The death of Thailand's "Joe the Plumber"
In the weeks following Thai Prime Minister Abhisit's rise to power, the premier has made several overtures to the kingdom's struggling northeast Isaan region.
Among the more theatrical gestures involved "Grandma Niam," an 84-year-old matriarch living in the far-east borderlands. During a campaign tour last year, Abhisit ended up on Niam's farm, where she handed him a ring from her childhood that would "wed" the urban politician to rural Thais. After his December appointment, Abhisit held the ring before cameras and renewed the vows, so to speak -- promising to always remember Niam and her rural kin.
In this recent GlobalPost piece, I equated Niam to America’s “Joe the Plumber.” Now, pointing out contrasts between a bald plumber from Ohio and a grandmother from upcountry Thailand is easy. But I think the parallel is there. Politicians have used both to put a face on the working class whose support they aggressively court.
This decade has proven that you can’t win America without Ohio and you can’t hold on to Thailand forever without a little love from rural Isaan.
Sadly, Grandma Niam recently passed away. The former balladeer died from cancer in a hospital near her home.
Niam was always an unlikely supporter of Abhisit, the posh-speaking Oxford grad who was born into Bangkok’s circle of wealth. Many in Isaan, or at least a very vocal faction, regard his Democrat party as effete and oppressive. Isaan also produces many so-called “red shirts,” a protest group that opposes the Democrats’ new grip on power. (They’re the counterpoint to the “yellow shirts,” who stormed Bangkok’s airport in November.)
In a disturbing twist, the Bangkok Post reports that a red-shirted mob surrounded Niam’s hospital in her last days and even rushed her intensive care unit to taunt her. Heartbreaking.
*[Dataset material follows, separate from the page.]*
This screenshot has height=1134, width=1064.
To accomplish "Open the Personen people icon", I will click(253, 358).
Protesters who hoped to stop Abhisit from attending Niam’s funeral, dropped their plans and the PM attended the funeral flanked by police.
A Raucous Beginning
Sawasdee and welcome to Reporter's Notebook Thailand. I hope it proves more legible than the one I keep in my back pocket.
My decision to trade a D.C.-based reporting job for foreign correspondent work in Thailand was fully vindicated in late August. I had only recently relocated to Bangkok with photojournalist Pailin Wedel, also a GlobalPost contributor.
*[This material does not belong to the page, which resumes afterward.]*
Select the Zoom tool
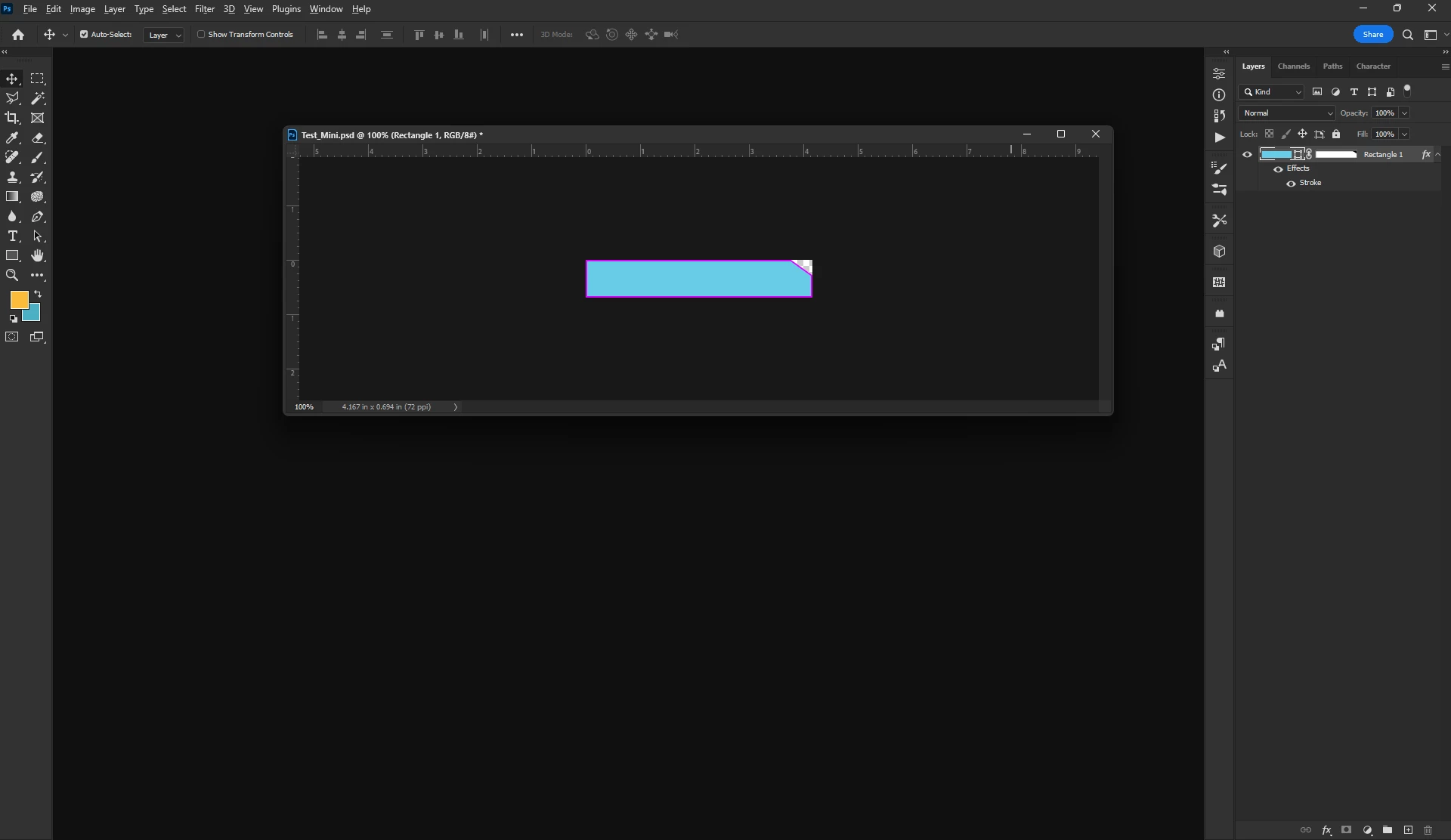The image size is (1451, 840). pos(12,276)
I was awake at 8:30 a.m., watching state-owned TV channel NBT in my underwear. A screaming mob, color-coordinated in bright yellow, was converging on the station's grounds. Only an iron gate manned by a dozen cops prevented them from storming the studio. NBT was broadcasting the riot live via a cameraman filming from the station's glass lobby.
Soon enough, the protesters had pried the gate loose and I watched cops scatter as it fell to the cement. In they rushed. The live feed went shaky — panicky cameraman? — and within minutes the station's signal went staticky and then black.
I went upstairs to shake Pailin awake. By lunchtime, we were walking over the felled gate, stepping lightly over its latticework, and entering the station grounds to cover our first protest since arriving to cover Thailand. The protesters numbered into the thousands. Some roaring with anger, others danced gleefully — high on victory. A more hardline faction, toting clubs and iron bars, held off the helpless police. These were likely some of the same enforcers who later stormed the prime minister's compound and two of Bangkok's airports.
These are the details that often stray too far from a dispatch's narrative. Writers are taught to kill their darlings — the bits, while too juicy to let go of, can't find their natural home in a particular story.
I hope to use this blog a repository for my "darlings." For example: the bomb scare that erupted mid-interview with a protest leader that sent both of us crashing to the pavement. (Probably high-grade fireworks.) Or the latest on a recurring Bangkok governor candidate who recently attacked an anchor on live TV. (He went with the elbow jab. Very Muay Thai.)
And, believe it or not, Bangkok life does not generally revolve around political upheaval. Thais know how to have fun and so should this blog. If I find a 20-something Thai nightclub crooner who has trained his voice to sound EXACTLY like Michael Bolton's, I'll try to upload video. (If you can't wait, head to Old Leng bar and ask for Jack Sparrow.)